▶ _Task to complete_
The entire listing below is to be written out exactly, minus the pictures.

▶ _Data for review_
**********

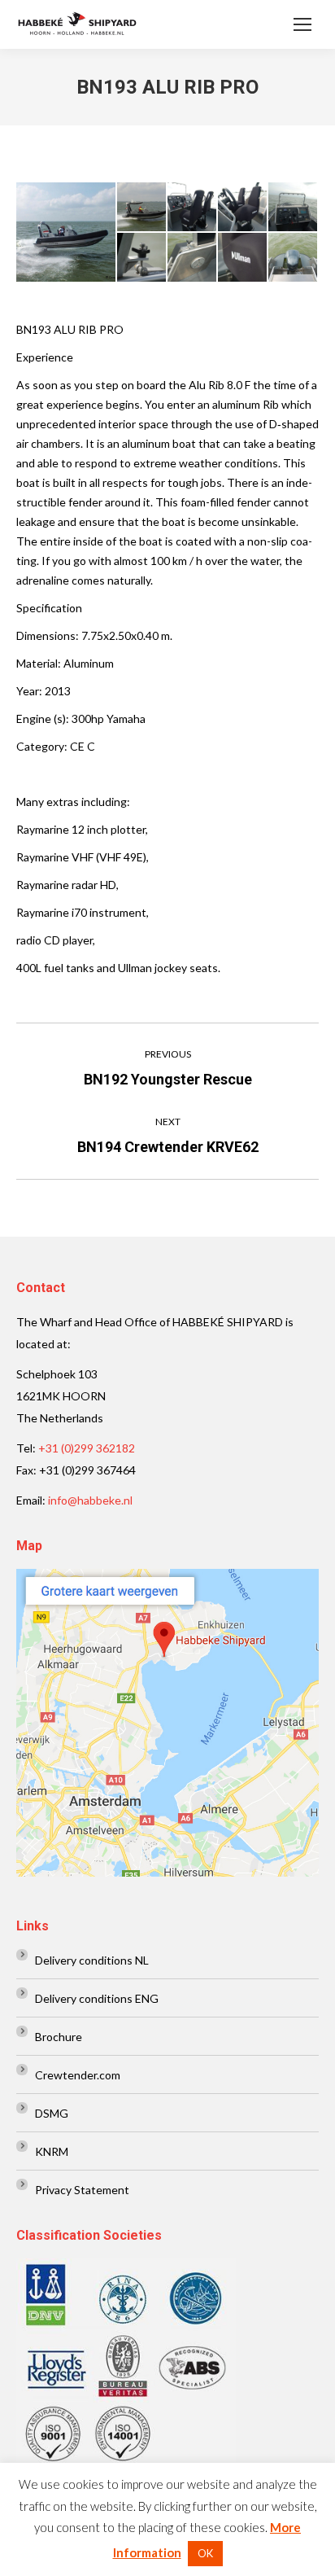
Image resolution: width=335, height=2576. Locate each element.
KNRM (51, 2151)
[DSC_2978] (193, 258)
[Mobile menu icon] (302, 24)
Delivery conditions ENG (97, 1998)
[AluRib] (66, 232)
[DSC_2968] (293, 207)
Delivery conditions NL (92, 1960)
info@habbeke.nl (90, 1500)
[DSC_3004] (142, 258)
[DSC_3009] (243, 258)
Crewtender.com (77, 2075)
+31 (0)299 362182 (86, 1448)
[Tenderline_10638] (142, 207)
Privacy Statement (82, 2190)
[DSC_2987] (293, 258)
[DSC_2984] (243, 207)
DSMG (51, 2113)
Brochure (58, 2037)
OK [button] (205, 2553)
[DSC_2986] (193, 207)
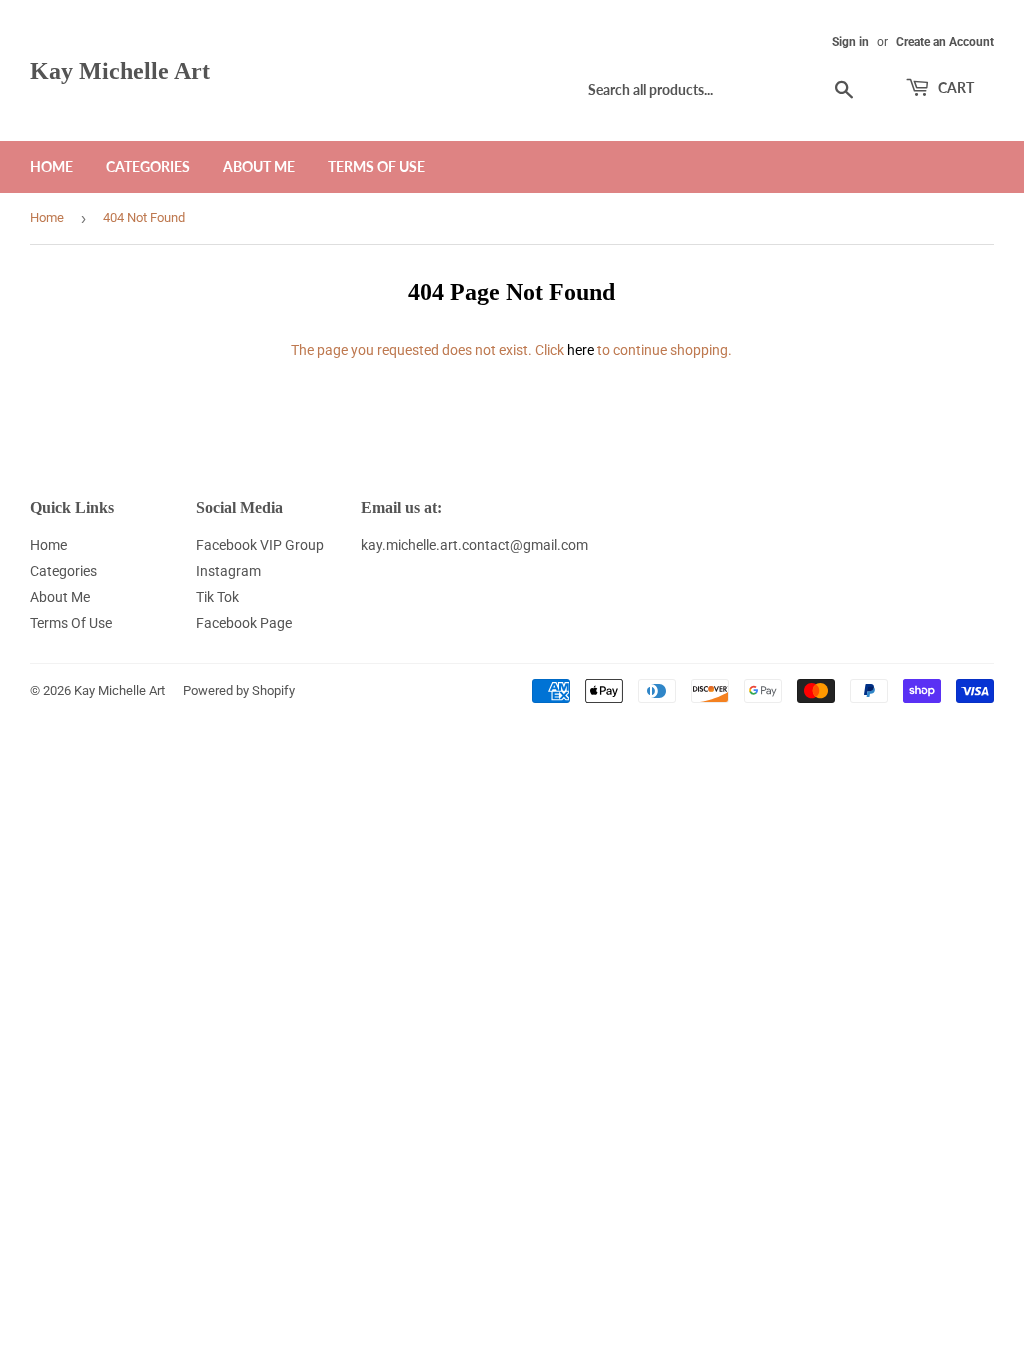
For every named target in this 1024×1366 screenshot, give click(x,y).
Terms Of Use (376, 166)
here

**********

▶ _Response_
Image resolution: width=335, height=2576. Locate each element.
KNRM (51, 2151)
[DSC_2978] (193, 258)
[Mobile menu icon] (302, 24)
Delivery conditions ENG (97, 1998)
[AluRib] (66, 232)
[DSC_2968] (293, 207)
Delivery conditions NL (92, 1960)
info@habbeke.nl (90, 1500)
[DSC_3004] (142, 258)
[DSC_3009] (243, 258)
Crewtender.com (77, 2075)
+31 (0)299 362182 (86, 1448)
[Tenderline_10638] (142, 207)
Privacy Statement (82, 2190)
[DSC_2987] (293, 258)
[DSC_2984] (243, 207)
DSMG (51, 2113)
Brochure (58, 2037)
OK [button] (205, 2553)
[DSC_2986] (193, 207)
For every named target in this 1024×1366 screenshot, give click(x,y).
Terms Of Use (376, 166)
here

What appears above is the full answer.